[Opening Extract provided section]

This might very well be my favorite short story collection of all time. More than that, Aerialists is undoubtedly one of the most beautiful and emotionally resonant books I have ever read, a poignant collection of stories that are at once heartbreaking and life-affirming but always profoundly human. Debut author Mark Mayer is a genuine revelation. He writes with dizzying insight and uncanny grace, his prose sparkling brilliantly in the light. Like a great ringmaster, he captivates the attention of his audience and shows us the rich weirdness hiding beneath the surface of everyday life. Aerialists subverts expectations, pushes boundaries, and dares to be different, all while whispering of more wonders to come.
The surreal or carnivalesque is refreshing in Mayer’s writing; the fantastic and the ridiculous are handled with measured sentences and clear, unexaggerated prose. The quality of the stories’ structure is what one has come to expect of Iowa Writers’ Workshop grads: The pacing never drags, and the narratives turn neatly, usually without sacrificing surprise ... Aerialists is not particularly quotable, for better or for worse. It is, rather, Mayer’s carnival of characters that I find myself carrying around in my head ... Within this poignant blend of knowledge and ignorance, Mayer’s portrayal of childhood becomes exquisite ... Only on occasion do characters fail to realize a story’s potential ... Still, Aerialists is full of weird, singular stories articulated in bracing and unusually disciplined prose. Mark Mayer’s carnival of oddities is worth the price of admission and, like the model train’s banner car, leads one to believe that more delights lay in store.

[Closing Extract provided section]
[Opening Data for review section]

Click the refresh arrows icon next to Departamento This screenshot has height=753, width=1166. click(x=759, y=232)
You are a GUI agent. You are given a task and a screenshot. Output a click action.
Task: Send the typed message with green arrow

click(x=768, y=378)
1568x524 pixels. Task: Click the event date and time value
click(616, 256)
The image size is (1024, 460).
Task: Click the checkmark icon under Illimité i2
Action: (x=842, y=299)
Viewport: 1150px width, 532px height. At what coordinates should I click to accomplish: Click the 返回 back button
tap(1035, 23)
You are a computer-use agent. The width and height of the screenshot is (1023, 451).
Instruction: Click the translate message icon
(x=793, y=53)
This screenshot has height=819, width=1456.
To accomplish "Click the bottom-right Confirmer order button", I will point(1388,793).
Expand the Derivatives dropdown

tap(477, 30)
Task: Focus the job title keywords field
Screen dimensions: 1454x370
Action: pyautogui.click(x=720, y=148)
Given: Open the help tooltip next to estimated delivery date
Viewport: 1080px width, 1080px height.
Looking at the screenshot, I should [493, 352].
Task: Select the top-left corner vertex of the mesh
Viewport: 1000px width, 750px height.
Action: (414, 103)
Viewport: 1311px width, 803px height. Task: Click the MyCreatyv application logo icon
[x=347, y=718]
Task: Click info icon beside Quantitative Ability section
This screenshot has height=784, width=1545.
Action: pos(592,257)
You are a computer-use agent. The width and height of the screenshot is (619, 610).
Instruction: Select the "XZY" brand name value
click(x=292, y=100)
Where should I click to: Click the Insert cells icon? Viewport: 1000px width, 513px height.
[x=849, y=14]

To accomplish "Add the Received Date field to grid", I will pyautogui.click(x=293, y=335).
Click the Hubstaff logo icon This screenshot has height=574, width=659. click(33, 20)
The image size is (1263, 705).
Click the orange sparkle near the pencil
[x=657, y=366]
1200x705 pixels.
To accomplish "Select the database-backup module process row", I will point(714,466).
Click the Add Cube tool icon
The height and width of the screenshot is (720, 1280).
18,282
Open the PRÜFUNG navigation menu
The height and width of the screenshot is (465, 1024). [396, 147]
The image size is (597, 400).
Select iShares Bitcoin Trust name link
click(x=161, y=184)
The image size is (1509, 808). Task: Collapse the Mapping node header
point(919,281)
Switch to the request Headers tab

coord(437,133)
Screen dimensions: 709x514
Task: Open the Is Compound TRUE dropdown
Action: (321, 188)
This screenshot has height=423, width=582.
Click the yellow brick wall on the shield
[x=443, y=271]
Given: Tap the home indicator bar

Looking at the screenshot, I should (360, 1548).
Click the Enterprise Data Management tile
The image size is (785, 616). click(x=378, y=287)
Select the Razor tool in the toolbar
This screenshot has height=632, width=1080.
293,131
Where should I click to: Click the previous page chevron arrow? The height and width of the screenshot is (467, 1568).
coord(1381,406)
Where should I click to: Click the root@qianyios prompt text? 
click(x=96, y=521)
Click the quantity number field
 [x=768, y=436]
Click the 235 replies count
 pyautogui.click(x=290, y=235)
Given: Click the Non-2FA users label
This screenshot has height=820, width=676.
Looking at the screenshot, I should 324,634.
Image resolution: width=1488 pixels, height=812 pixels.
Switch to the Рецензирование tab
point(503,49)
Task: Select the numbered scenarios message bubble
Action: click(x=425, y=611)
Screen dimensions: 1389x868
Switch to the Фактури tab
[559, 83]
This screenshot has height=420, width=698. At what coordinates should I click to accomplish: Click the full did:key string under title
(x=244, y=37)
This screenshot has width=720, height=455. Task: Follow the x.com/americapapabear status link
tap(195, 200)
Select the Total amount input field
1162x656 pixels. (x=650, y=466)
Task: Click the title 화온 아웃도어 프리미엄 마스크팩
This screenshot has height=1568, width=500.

[Closing Data for review section]

▸ Directions
- 1) Can you repeat word for word the passage of the Aerialists reviews that begins at the words "This might very" and stops after the words "wonders to come."?
- 2) Could you go on with the Aerialists reviews from the point where they end?

▸ Responses to the exercise
- 1)
This might very well be my favorite short story collection of all time. More than that, Aerialists is undoubtedly one of the most beautiful and emotionally resonant books I have ever read, a poignant collection of stories that are at once heartbreaking and life-affirming but always profoundly human. Debut author Mark Mayer is a genuine revelation. He writes with dizzying insight and uncanny grace, his prose sparkling brilliantly in the light. Like a great ringmaster, he captivates the attention of his audience and shows us the rich weirdness hiding beneath the surface of everyday life. Aerialists subverts expectations, pushes boundaries, and dares to be different, all while whispering of more wonders to come.

- 2)
A common bond that these stories share – a very important one – is that they are excellent ... each one of these pieces is thorough and thoughtful, presenting complex narratives that defy simple synopsis. Individually, they shine. Taken together, they paint an emotionally impactful picture packed with dark jokes and glimmers of hope … only the jokes can hurt and the glimmers are sometimes extinguished ... Mayer has a distinct authorial voice that permeates the work; too often, collections like this one feel too uniform in their sound. That’s far from the case here – even the stories that seems as though there might be overlap are distinct. The characters that populate these pages are challenging and flawed, driven by desire and as subject to poor decision-making as the rest of us ... renders the weird mundane and the mundane weird, finding commonality in strangeness while accentuating the bizarreness of the everyday. In that way, it truly does evoke the circus – it’s three rings of the unknown reflecting the personal truths we keep buried within.